11 de Agosto de 2021

Se o filme “Sideways” se passasse nos dias de hoje, qual seria a uva a ser tratada com tanto encantamento, paixão e devoção como foi a Pinot Noir? No filme de 2004, dois amigos saem pela Califórnia para celebrar os últimos dias de solteirice de um deles, enquanto bebem vinho. O amigo que não vai casar é um enófilo que exalta os encantos da Pinot Noir, enquanto despreza a Merlot. Em uma perfeita declaração de amor, ele responde porque gosta tanto da Pinot:

“É uma uva difícil de cultivar, como você sabe. Casca fina, temperamental, amadurece cedo. Não é uma sobrevivente como a Cabernet, que cresce em qualquer lugar e se mantém viva mesmo quando é negligenciada. A Pinot não, ela precisa de constante cuidado e atenção e só cresce em determinadas partes do planeta. E apenas os mais pacientes e cuidadosos produtores conseguem cultivá-la; só alguém que realmente perde tempo para entender o potencial da Pinot pode tirar dela sua maior expressão. E seus sabores são os mais assustadores, brilhantes, emocionantes, sutis e antigos do planeta”.
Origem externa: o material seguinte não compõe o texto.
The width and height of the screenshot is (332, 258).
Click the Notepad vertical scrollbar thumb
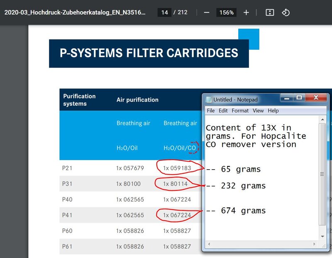322,175
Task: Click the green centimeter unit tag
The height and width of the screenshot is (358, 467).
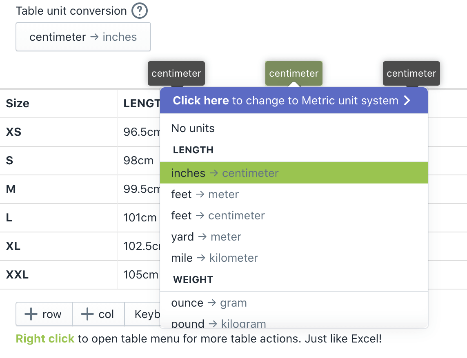Action: coord(294,73)
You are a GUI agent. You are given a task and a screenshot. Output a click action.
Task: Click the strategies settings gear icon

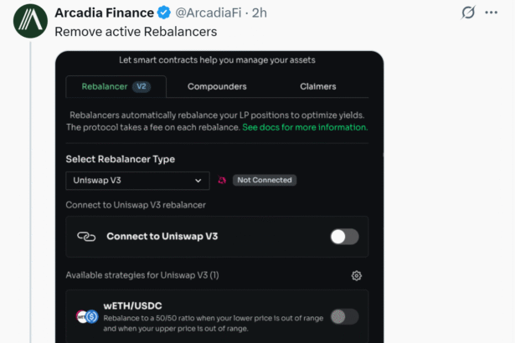pyautogui.click(x=357, y=275)
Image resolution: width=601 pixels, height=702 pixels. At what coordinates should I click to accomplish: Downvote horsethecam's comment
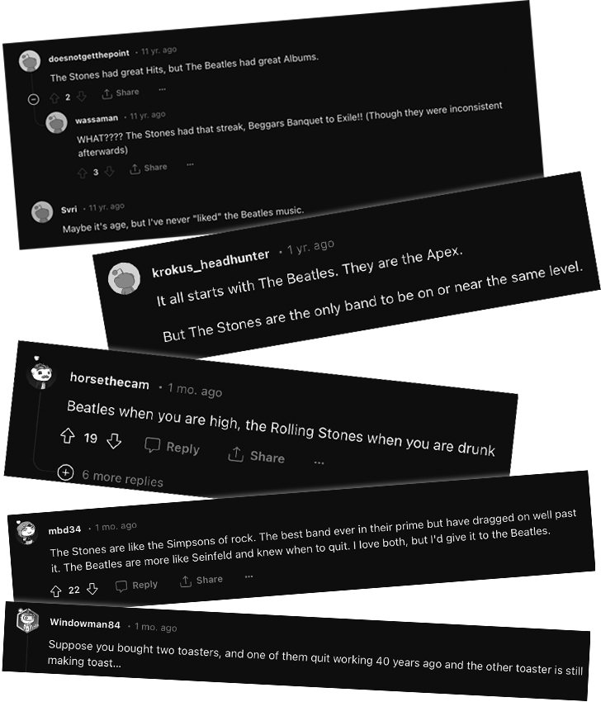[114, 441]
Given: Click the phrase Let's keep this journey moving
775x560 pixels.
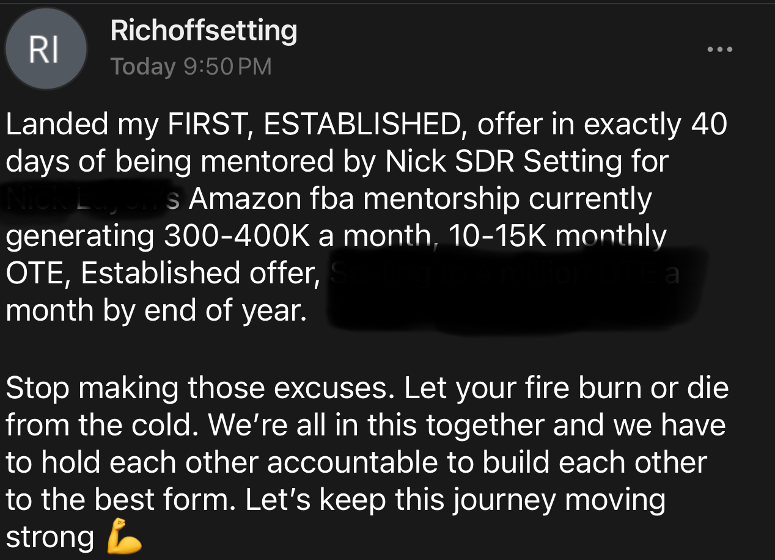Looking at the screenshot, I should 455,500.
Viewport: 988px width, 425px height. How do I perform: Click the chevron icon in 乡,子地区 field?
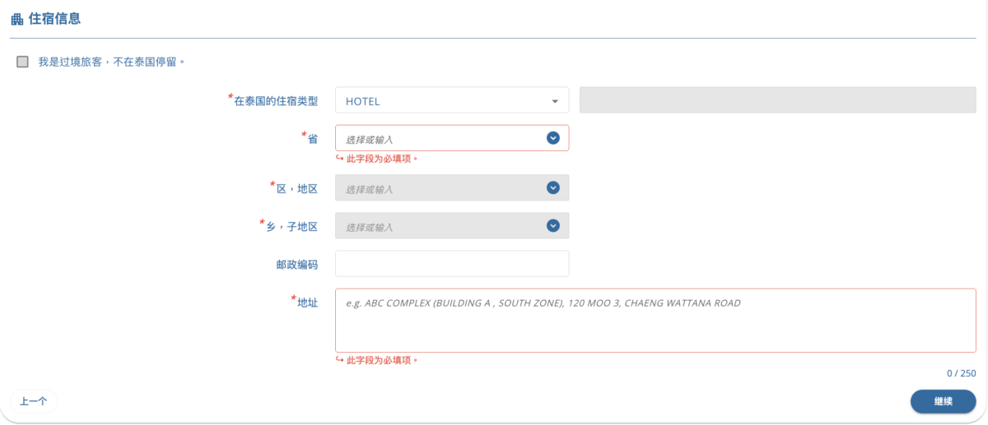coord(553,225)
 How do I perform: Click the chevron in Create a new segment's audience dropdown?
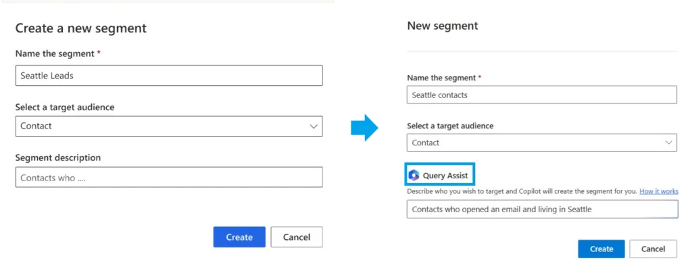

Então: repito a pergunta, e se fosse hoje? Bem, meu palpite vai para a Garnacha. Se eu fosse Miles, o personagem enófilo vivido por Paul Giamatti, era ela quem eu defenderia, é ela o meu amorzinho atual. Talvez eu segurasse um pouco a onda ao dizer que é “assustadora”, porque ela não é nada sisuda; ela não assusta, mas surpreende. Mais que isso: ela é uma festa. Faz vinhos que deixam qualquer um feliz e que, portanto, emocionam, e que podem vir em diferentes formatos — uns mais sutis, outros nem tanto; uns mais graves, mas nunca exatamente austeros.
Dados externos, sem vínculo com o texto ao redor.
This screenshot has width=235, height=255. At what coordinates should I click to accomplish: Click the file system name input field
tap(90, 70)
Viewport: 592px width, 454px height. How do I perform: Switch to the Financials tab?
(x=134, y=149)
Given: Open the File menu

Faz vinhos que deixam qualquer um feliz e que, portanto, emocionam. Uns mais sutis, outros nem tanto; uns mais graves, mas nunca austeros

Se você acompanha esta coluna, já deve ter percebido que a cepa é uma habituée da seção de indicações no pé dos textos. Isso porque há muitos produtores, no mundo inteiro, fazendo agora muito vinho bom com Garnacha. Pode ser que você não tenha experimentado algum deles ainda, mas pode ser que já tenha provado um Grenache interessante, uma Garnatxa animadora ou até mesmo um Cannonau delicioso. E — surpresa! — elas são a mesma uva: a primeira é a versão francesa; a segunda, catalã; a terceira, italiana.

O bom de falar de Garnacha agora é que ela faz vinhos alcoólicos perfeitos para esquentar bochechas e pés no que promete ser um inverno sem fim. E, mais, tem para todos os gostos. A começar pelos mais badalados, a Grenache é a espinha dorsal de um must dos anos 1980, os vinhos de Châteauneuf-du-Pape, no sul da França; e do último grito da chiqueza dos anos 2010, os do Priorato, na Catalunha, Espanha. Foi ali, aliás, que ela adquiriu a moral que ostenta hoje. A versão do Priorato, uma região de encostas altíssimas e muito pedregosas, é a de um vinho intenso em cor, sabores e aromas, com alto grau de mineralidade graças aos solos xistosos e às raízes profundas de vinhas velhas plantadas em arbustos.

Mas não são esses vinhos que quero recomendar aqui — quer dizer, até recomendo, mas haja real para comprar um Priorato hoje em dia… Falo dos Garnachas e dos Grenache varietais, feitos só com essa variedade e nada mais, dando um tratamento de protagonista a uma uva que já teve seus dias de menosprezo — foi inclusive arrancada de muitos vinhedos na Espanha, onde era plantada em profusão até o fim do século passado e gerava bebidas bem mais ou menos, e muitas vezes quase licorosas. O esforço valeu a pena e agora tem um mar de maravilhas feitas com essa variedade.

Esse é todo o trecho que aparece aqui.